#### Task item
Every line containing the word "Testimonials" is to be copied from the data below.

#### Data in this exercise

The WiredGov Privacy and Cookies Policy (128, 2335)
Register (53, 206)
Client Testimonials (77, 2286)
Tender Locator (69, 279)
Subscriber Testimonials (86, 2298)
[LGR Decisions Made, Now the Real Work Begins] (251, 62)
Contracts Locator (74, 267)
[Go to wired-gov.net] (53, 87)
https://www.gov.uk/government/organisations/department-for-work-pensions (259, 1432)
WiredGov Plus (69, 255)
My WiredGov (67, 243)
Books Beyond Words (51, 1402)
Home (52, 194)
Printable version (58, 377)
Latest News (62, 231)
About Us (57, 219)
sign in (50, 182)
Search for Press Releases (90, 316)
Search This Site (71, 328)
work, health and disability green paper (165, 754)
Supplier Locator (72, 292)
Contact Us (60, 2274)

#### Finished exercise
Client Testimonials (77, 2286)
Subscriber Testimonials (86, 2298)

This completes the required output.